**Dataset records:**
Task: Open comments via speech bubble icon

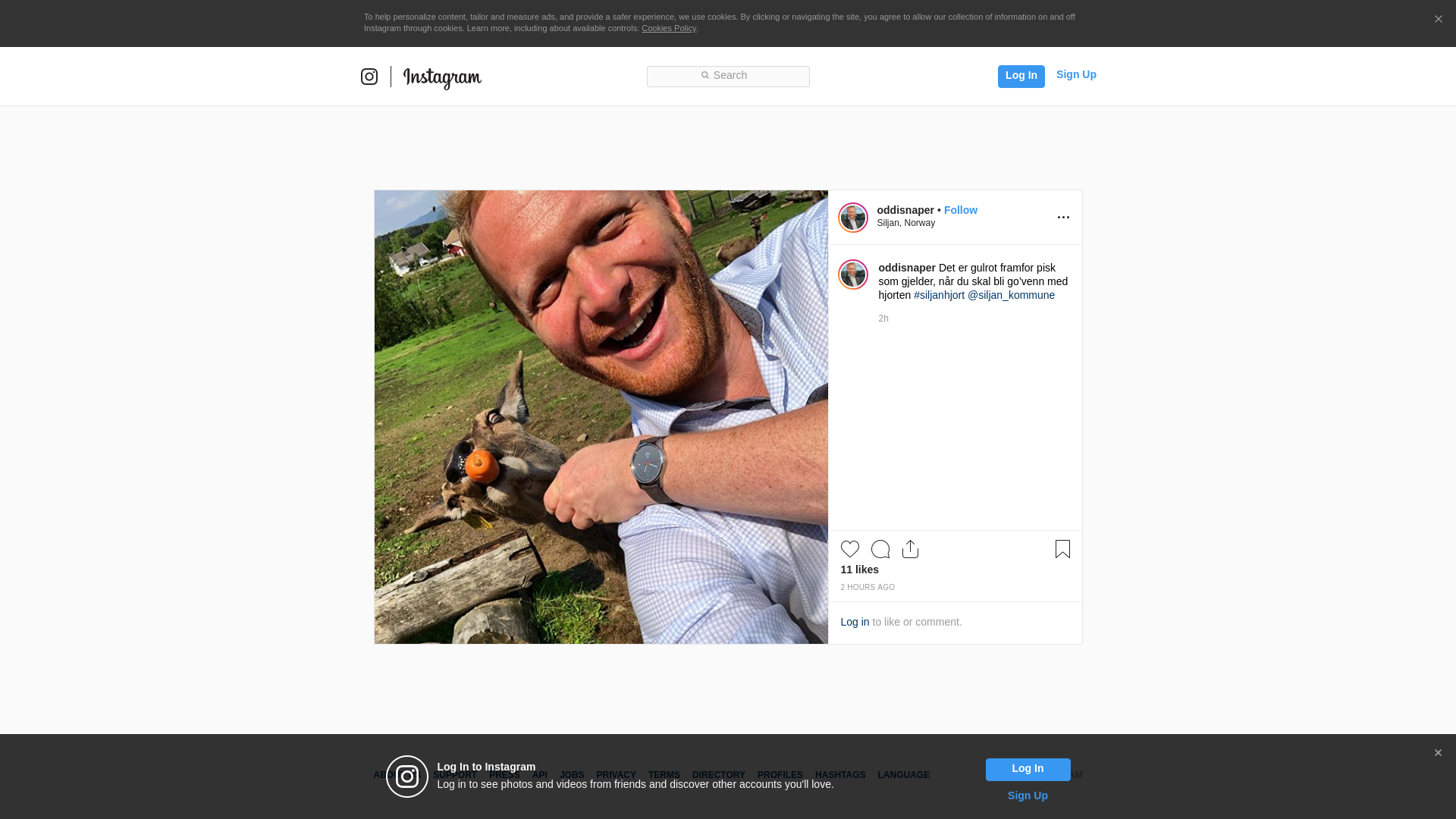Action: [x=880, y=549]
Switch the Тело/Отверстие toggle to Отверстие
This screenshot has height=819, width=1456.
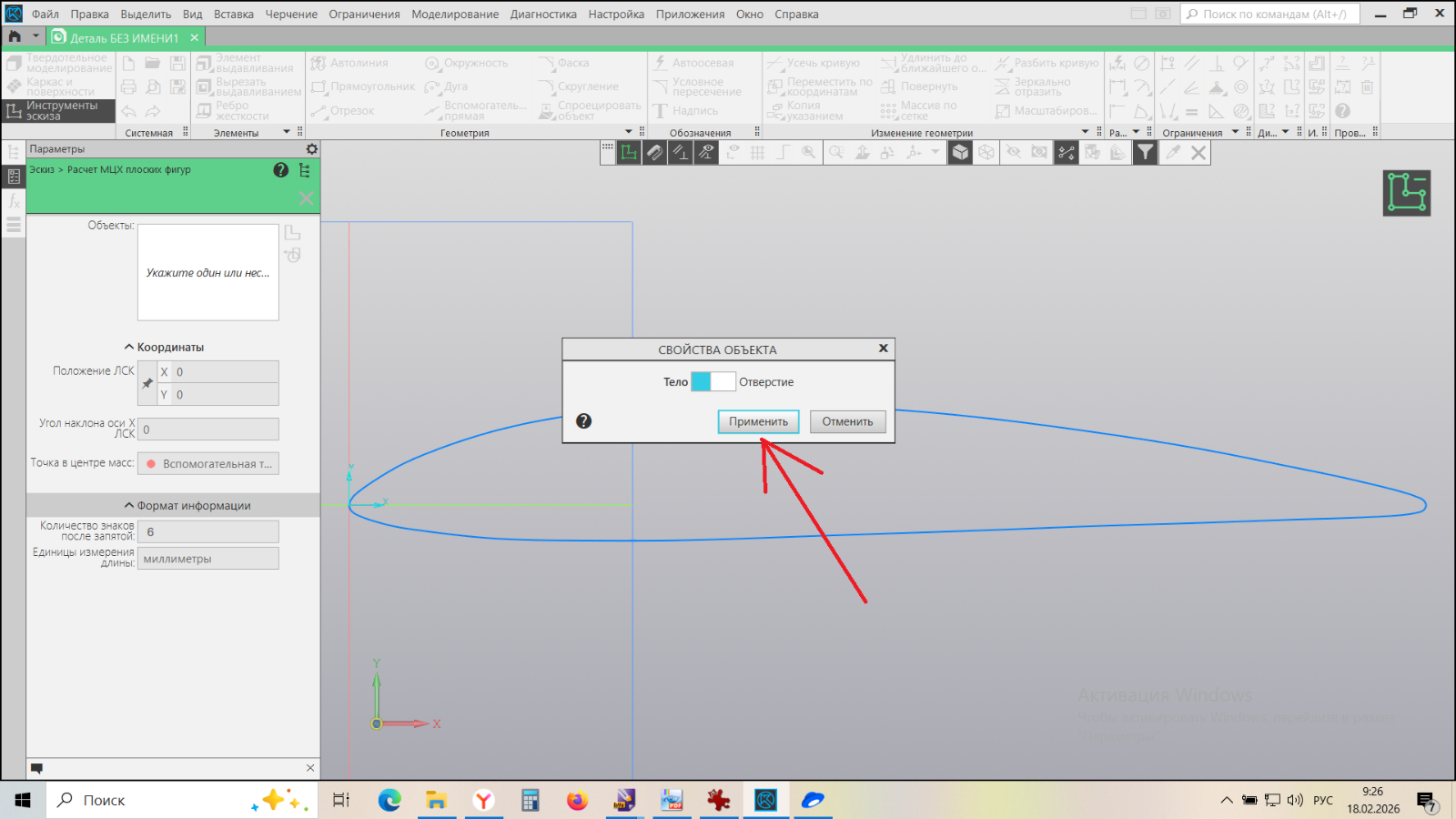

* * *

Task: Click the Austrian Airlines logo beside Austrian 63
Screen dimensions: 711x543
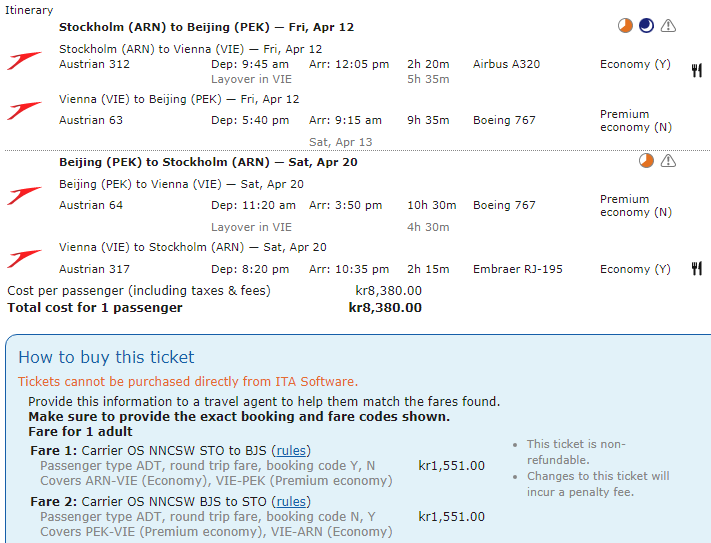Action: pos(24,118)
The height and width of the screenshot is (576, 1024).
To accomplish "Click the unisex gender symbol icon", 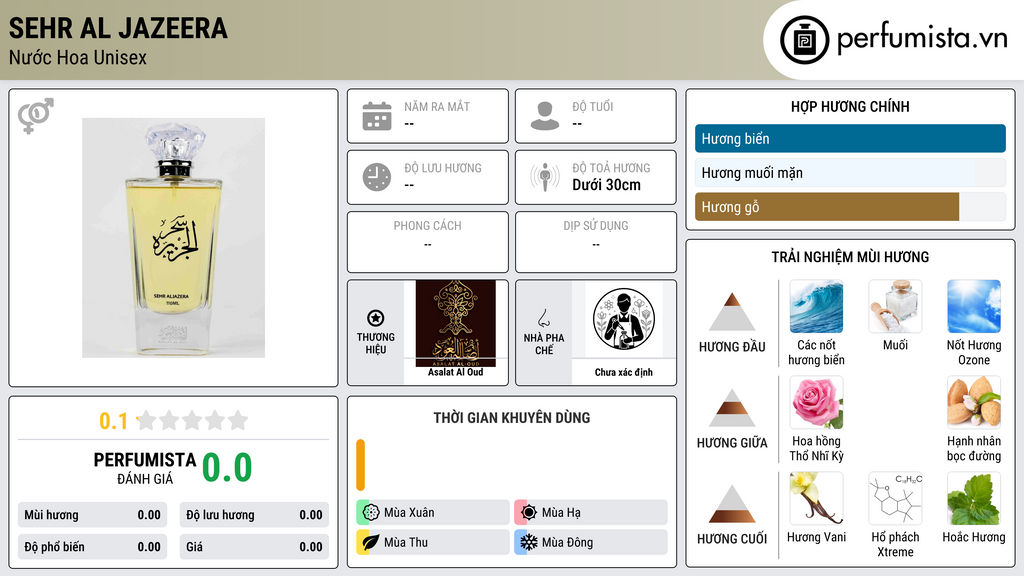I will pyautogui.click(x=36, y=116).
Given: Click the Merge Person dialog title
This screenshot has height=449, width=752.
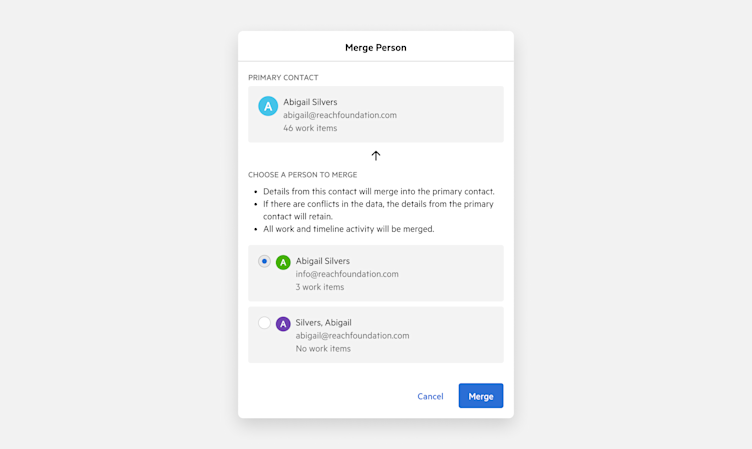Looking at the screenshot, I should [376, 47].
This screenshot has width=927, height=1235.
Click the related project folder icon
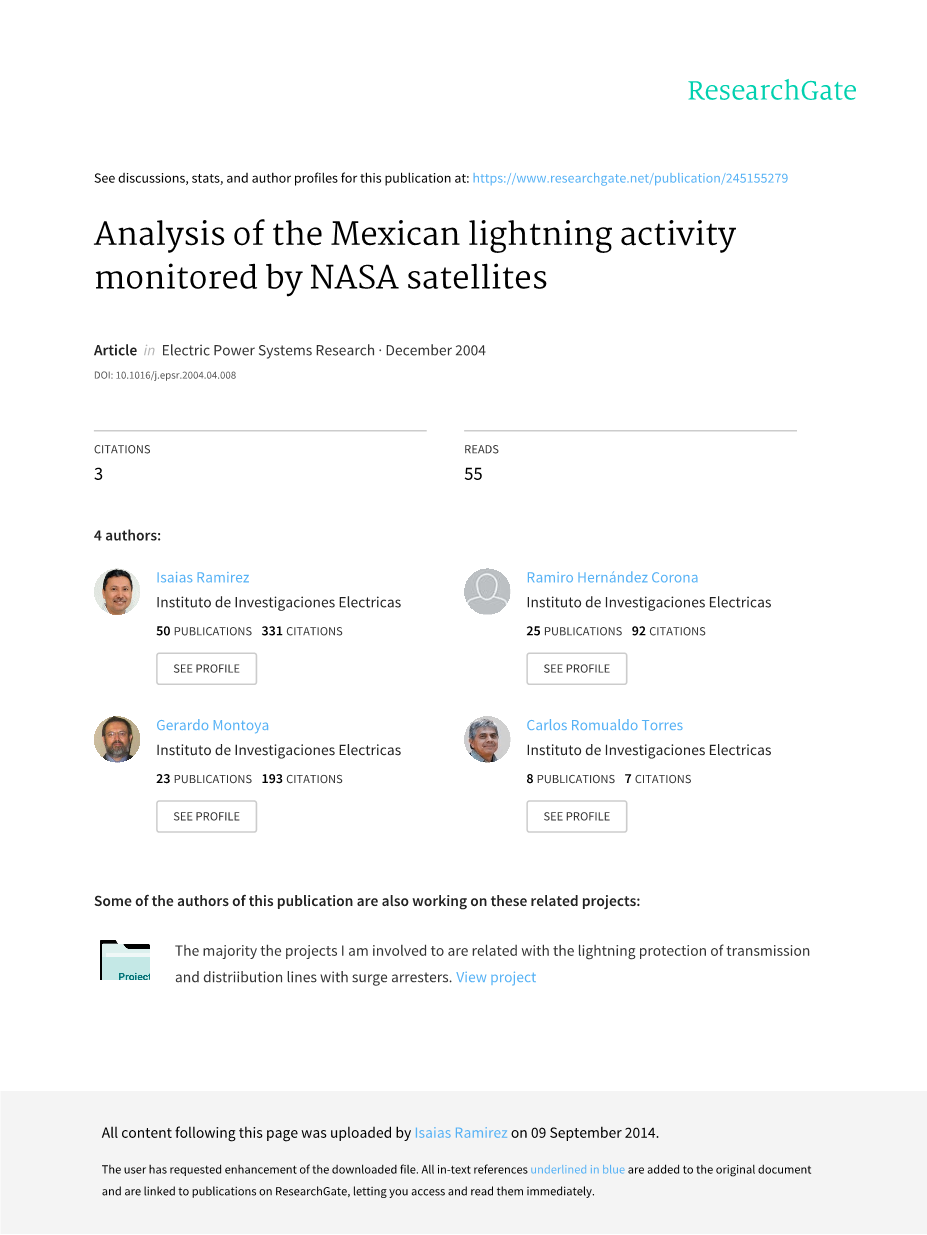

**Objective:** Quote the lines of the records starting at the one containing "Given: Click the Merge Person dialog title" and ending at the one containing "Click the related project folder icon", leaving the pictures out.

**Task output:**
Given: Click the Merge Person dialog title
This screenshot has height=449, width=752.
Looking at the screenshot, I should [376, 47].
This screenshot has width=927, height=1235.
Click the related project folder icon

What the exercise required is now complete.